2016.8中旬 折立から黒部ダムへ3泊4日 3日目: 読売新道を下る




 読売新道へ




3:29 三俣山荘
4:42 − 4:46 鷲羽岳
6:21 − 6:27 水晶小屋
6:59 − 7:06 水晶岳
7:53 − 8:04 温泉沢ノ頭
9:40 − 10:21 赤牛岳
13:52 奥黒部ヒュッテ

行動時間:10時間42分 歩行時間:9時間6分


2時起床。
昨日の夕方から湧いてきていたガスが、今はさらに厚みを増して周りを覆っている。雨は降っていないが風が少しあるので半袖の上にウインドブレーカーを着た。
薬師峠でもそうだったがツェルト内側の壁は結露でびっしょりだ。7月の北八ツで結露しなかったのは奇跡だったんだろうか。

今回の山行で一番不安だったのは、4日目の、ハシゴが連続するという平ノ渡しまでの道を未明の暗い時間に歩けるかということで、二番目が読売新道を無事歩き通せるかだった。
途中怪我したらどうしよう? 水はもつだろうか? 
前夜はまた不安になってしまったが、水4Lあればビバークになっても対応できるはずだしコースタイム通りに進んだとしても16時には着くんだから、と改めておさらいを済ませたら後はもう考えないことにした。


鷲羽へ取り付いている人の灯りが上の方に見える。
ガスの中ザレた斜面をできるだけゆっくり登っていく。風の音に混じる、じゃりっ、じゃりっという自分の足音が不思議に心強く感じる。
だんだん空が赤くなってきて足を速めたくなるが、今日の第一の目的は無事に歩き通すことだと自分に言い聞かせながらペースを変えないように努めた。

いつの間にか雲の上に出ていた。小屋もテン場も真っ白な雲海の下だ。三俣蓮華岳の頭がほんの少し出ているのが見える。


4:42 鷲羽岳山頂。
すでに5人程が山頂にいて、みんな単独なのかそれぞれが静かに景色を眺めていたのが印象的だった。

奥にちょっと頭が見えてるのが黒部五郎岳で左が三俣蓮華岳。さっきまでいたテン場は厚い雲の下だ。

右奥が薬師岳。手前は祖父岳で、山頂に大勢人がいるのが見えた。
しかし雲がすごい。ドライアイスみたい。

野口五郎岳方面。


鷲羽岳を下っていくと花が出てきた。
今回はあまり見れてなかったから嬉しかった。




ワリモ岳の辺りで完全に日が昇りきった。
腹が減っていたのでワリモ岳直下を過ぎた辺りで朝食を摂りつつ長めの休憩。しばらく景色を楽しんだ。

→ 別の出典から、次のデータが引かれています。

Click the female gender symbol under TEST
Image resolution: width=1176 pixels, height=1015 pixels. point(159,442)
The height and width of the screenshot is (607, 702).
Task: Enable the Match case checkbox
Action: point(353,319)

ドライアイスがあっという間に無くなっている。半透明の雲の上に顔を出した薬師岳が湯船に浸かってるみたいだ。


朝の光っていいなぁ。

ほんとに来て良かったと思う。気分爽快だ。体の底から嬉しさが湧き上がってくる。


ワリモ北分岐を過ぎ、チングルマが目立つなだらかな道に入ると一気に人通りが多くなった。


花の多い短い急登を登り切り、6:21 水晶小屋着。
小屋の前ではこれから出発するらしい人達が準備体操したり記念撮影したり大賑わいだ。

去年歩いた裏銀座の稜線。
今度この辺りに来るのは何時になるだろうと思っていたが、今年も来ることになるとは思わなかった。

小屋で菓子パンを二つ購入。あんパンとメープルパン。
無性にあんパンが食べたかったのでその場で貪り食った。
僕の泊まり山行はだいたい睡眠が少なく、去年の裏銀座は毎日2~3時間しか寝れなかったし、3年前に3泊4日でこの辺りを歩いた時もそんなもんだったが特に支障も無かった。
でも今回は毎日6~7時間は寝れているし、腹もよく減る。


小屋の横を登って稜線に出るとしばらくなだらかな道だ。
水晶岳で夜明けを迎えた人達なのか、すれ違う人も多かった。

サザエさんみたいな餃子みたいな水晶岳。


3年ぶりの水晶だ。あの時は10月に入ったばかりで、この道も山頂も僕ともう一人だけだった。
次は緑の映える時に来たいと思っていたのに、いざ来てみたらあのガランとした風景が無性に恋しい。次はまた人が少ない時期に来よう。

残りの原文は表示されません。